Frank Augstein/AP
Frank Augstein/AP

Justiça gaúcha proíbe pai não vacinado contra covid-19 de visitar filha

Em Passo Fundo, homem que se recusa a vacinar foi proibido de visitar a filha de um ano até comprovada a conclusão do esquema vacinal

Redação, O Estado de S.Paulo

18 de setembro de 2021 | 21h51

Um homem que se recusa a tomar a vacinar contra a covid-19 foi proibido de visitar a filha de um ano, em Passo Fundo, no norte do Rio Grande do Sul. Na última quinta-feira, 16, a Defensoria Pública do estado obteve uma liminar garantindo a suspensão do direito de visita do pai. 

Em conformidade com os fatos narrados pela Defensoria, os pais, separados, compartilham a guarda da criança, sendo garantido o direito à visitação. Segundo o órgão público, há 2 meses o pai contraiu covid e transmitiu a doença à filha. Ao retomar as visitas após recuperado, não manteve os cuidados para enfrentamento da pandemia, e ainda afirmou que não iria se vacinar.
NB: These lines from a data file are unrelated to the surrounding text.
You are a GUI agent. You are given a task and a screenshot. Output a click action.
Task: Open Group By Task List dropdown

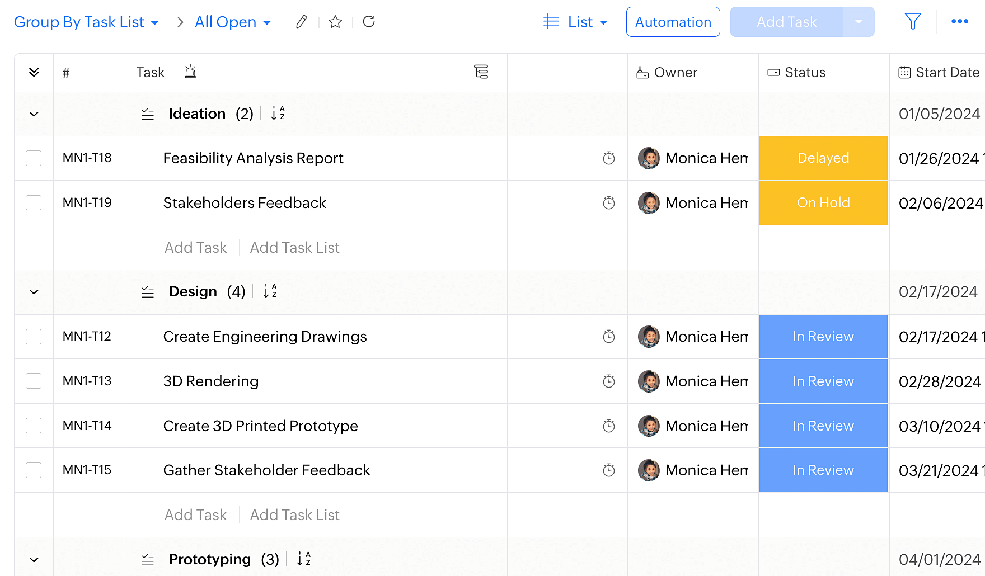[87, 22]
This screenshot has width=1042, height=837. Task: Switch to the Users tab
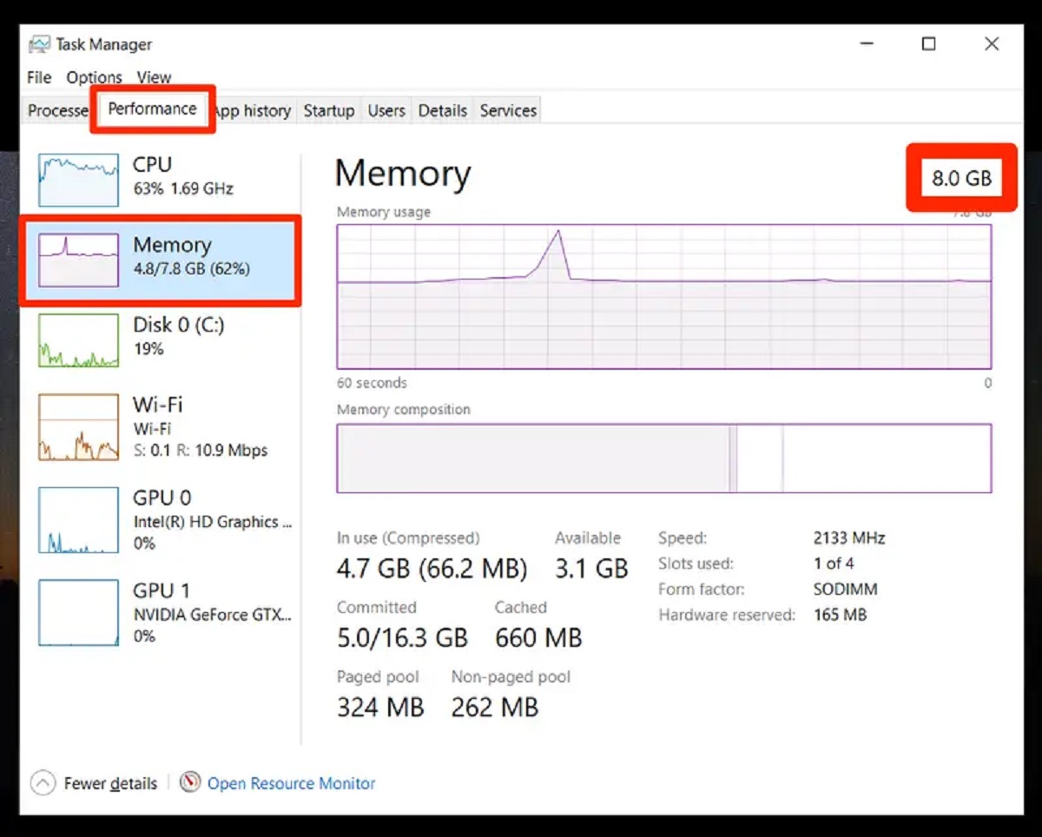[x=386, y=111]
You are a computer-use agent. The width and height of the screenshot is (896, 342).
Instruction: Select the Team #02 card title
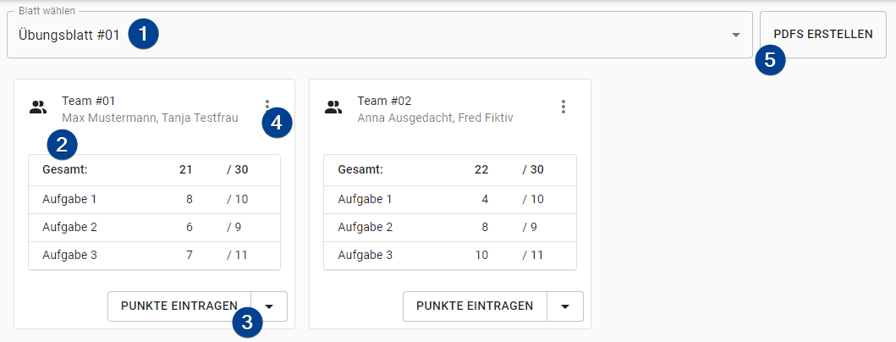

Dada as circunstâncias, a mãe da criança, que já está vacinada com a primeira dose, procurou a Defensoria para solicitar a suspensão das visitas temendo pela saúde da filha. Após analisar o caso, a defensora pública Vivian Rigo ajuizou uma ação. No pedido, ela citou a necessidade de suspender as visitas, afirmando que “não poderia deixar de buscar a tutela judicial para proteger a criança, diante da negligência do genitor para com a saúde da própria filha”. 

A liminar que garantiu a suspensão momentânea do direito à visitação foi concedida pelo Juízo da Vara de Família da Comarca de Passo Fundo. Na decisão o juiz afirmou: “que os pais devem tomar todas as medidas necessárias para proteção dos infantes, que neste momento não estão sendo imunizados”. Além disso, foi ressaltado que a suspensão do direito de visita terminará assim que for comprovada a vacinação do pai.